Wednesday, August 31, 2016

What to Expect in the Second Season of ‘Weediquette'

Tonight, the season premiere of Weediquette airs on VICELAND at 10 PM. (Watch a trailer above.) In advance of the new season, Weediquette host Krishna Andavolu talked to us about what to expect in tonight's episode—which focuses on pot-smoking parents' battles with Child Protective Services—and the coming season. Read an edited and condensed version of his thoughts below.

We're continuing to chronicle marijuana's move from counterculture into the mainstream, a process that's happened very quickly and with a great amount of excitement. At the same time, though, a lot of people are being left behind.

Our first episode is about parents who have been accused of neglecting their children because they use pot for medical reasons in Kansas, a state where weed is still illegal. For a lot of new entrepreneurs and patients, in the back of their mind they're asking, What am I risking by integrating parenting and pot?
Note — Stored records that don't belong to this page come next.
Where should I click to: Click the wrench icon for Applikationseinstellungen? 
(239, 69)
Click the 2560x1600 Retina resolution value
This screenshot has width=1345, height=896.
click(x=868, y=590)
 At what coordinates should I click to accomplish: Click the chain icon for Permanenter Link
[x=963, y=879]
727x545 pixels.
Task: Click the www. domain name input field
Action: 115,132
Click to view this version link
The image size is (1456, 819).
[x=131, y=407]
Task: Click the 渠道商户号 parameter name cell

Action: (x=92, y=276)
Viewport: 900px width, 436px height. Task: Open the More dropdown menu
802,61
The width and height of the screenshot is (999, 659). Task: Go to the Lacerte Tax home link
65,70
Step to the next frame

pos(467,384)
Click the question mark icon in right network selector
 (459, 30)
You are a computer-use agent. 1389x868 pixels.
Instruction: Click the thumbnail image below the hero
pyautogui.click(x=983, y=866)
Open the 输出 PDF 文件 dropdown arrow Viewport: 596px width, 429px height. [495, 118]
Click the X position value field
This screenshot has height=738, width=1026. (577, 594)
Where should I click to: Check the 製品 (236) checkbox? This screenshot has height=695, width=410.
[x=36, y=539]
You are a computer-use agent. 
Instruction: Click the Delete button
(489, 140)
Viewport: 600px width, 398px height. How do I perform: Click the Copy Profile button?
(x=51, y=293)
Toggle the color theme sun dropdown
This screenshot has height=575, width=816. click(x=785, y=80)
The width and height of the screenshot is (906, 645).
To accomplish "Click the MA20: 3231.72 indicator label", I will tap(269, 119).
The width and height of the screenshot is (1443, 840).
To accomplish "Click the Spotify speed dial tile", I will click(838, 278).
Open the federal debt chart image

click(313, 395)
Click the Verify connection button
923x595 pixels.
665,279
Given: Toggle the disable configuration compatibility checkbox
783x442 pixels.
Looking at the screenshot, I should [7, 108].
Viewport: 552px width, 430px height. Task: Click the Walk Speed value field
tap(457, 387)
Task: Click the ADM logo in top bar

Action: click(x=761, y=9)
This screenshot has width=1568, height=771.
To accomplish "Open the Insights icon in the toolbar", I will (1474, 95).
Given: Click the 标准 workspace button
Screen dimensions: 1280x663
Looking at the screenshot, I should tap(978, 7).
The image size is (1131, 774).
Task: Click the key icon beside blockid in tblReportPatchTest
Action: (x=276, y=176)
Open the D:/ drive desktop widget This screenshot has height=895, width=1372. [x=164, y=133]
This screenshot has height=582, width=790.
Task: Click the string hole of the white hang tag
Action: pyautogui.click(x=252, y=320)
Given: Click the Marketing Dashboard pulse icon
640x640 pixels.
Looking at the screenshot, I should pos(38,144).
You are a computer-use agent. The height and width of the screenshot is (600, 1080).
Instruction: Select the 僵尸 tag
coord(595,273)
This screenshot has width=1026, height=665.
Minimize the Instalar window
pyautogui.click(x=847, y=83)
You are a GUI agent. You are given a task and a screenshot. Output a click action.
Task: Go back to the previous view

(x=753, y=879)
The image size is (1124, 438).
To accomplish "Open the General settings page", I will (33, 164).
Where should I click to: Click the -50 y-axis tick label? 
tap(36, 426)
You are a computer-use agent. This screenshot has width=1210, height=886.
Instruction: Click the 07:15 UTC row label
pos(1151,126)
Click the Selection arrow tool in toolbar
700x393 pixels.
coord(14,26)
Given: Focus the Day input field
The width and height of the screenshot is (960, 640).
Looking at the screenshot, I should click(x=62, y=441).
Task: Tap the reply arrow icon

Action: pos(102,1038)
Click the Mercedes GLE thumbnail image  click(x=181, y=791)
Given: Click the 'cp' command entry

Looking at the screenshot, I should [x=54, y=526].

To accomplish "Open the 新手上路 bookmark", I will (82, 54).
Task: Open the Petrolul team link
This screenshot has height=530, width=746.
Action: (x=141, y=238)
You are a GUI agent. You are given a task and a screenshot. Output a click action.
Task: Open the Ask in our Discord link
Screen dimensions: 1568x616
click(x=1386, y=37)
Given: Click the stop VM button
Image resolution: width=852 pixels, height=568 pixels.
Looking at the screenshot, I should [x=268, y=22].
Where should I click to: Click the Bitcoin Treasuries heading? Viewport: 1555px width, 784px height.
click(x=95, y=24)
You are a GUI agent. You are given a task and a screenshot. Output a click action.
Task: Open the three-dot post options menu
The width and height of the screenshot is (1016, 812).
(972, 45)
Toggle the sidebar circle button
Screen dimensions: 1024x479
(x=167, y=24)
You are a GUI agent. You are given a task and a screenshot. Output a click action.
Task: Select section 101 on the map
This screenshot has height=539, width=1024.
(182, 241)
That's a question I ask, too, because I'm a young parent—I have a 2-year-old—and I tend to have a lot of pot around me because of my job. We follow the stories of two single moms who don't come from a lot of privilege and are in the midst of having their kids removed because of their weed usage.

With parenting and pot, if you're rich, you're gonna be fine—but if you're not, you're prey to government entities that think that pot is an indicator of poor parental decisions. We lead with that story because it gets at the heart of what Weediquette can do: seeing the larger themes of American life that run through the edifice of pot legalization. I think about why I can do things that I can do and other people can't. As a father, there's nothing that's more important to me in life than my child. What is it like for other people who feel similarly?

While shooting the first season, we found that we're at a point in our culture's relationship with marijuana where it can be commensurate with family life—for a long time, weed was something that was thought to tear families apart. In the second season, we look at weed and community: people forming around their beliefs of what pot can do for them. From football players to Native American tribes, from small business owners in Michigan to people who are trying to kick opiate addiction in Maine—there are so many different pockets of communities that are trying to integrate marijuana into what they think might help them. When you see the world through their eyes, you see that pot is a metonym for other bigger factors in their lives.

Another episode later in the season focuses on how Michigan police use licensed and legal medical-marijuana grows as easy pickings to do raids on. Under the doctrine of civil asset forfeiture, they're able to seize, sell, and fund their police departments from these raids. It's a weird situation, where pot's legal and everyone knows about it but the cops, and it's also another bump in this road to legalization, where the culture of policing—which has been so shaped by the moneyed incentive of the war on drugs—continues despite the fact that weed is actually legal in Michigan. Through stories like these, pot becomes the prism through which we can unpack existential points of conflict that this country still struggles with.

In the episode about opiate addiction, we went to an uncredited backwoods detox facility in rural Maine where former opiate addicts were treating current opiate addicts by giving them massive amounts of THC so they could get through the effects of withdrawal and form a new identity towards treating their pain. A man I met along that way got into an accident, hurt his back, and went to the doctor. The doctor prescribed Oxycontin and the man became addicted; the doctor kept upping the dosage, and at some point the doctor labeled him an addict. The man could no longer get the opiates through prescription, so he went to the street eventually started doing heroin. It's a perfect example of how the institution of pain management in the medical system has failed a gigantic amount of the population in this country, and how that has reached epidemic levels at this point. It affects the life expectancy of white males in the U.S. which hasn't gone down since World War II—but now it has because of the opiate crisis.

As much as medical marijuana is taken seriously, it's still treated as a joke—like, "This is an excuse to get high." But interactions like these provide moments where you see how medical marijuana factors into a profound sense of distrust in this country's institutions. How do you pick up the pieces and move on? What's the next step? It's surprisingly profound stuff, and we scratch the surface of people's motivations and they lay themselves bare. We're forced to confront with how we treat people.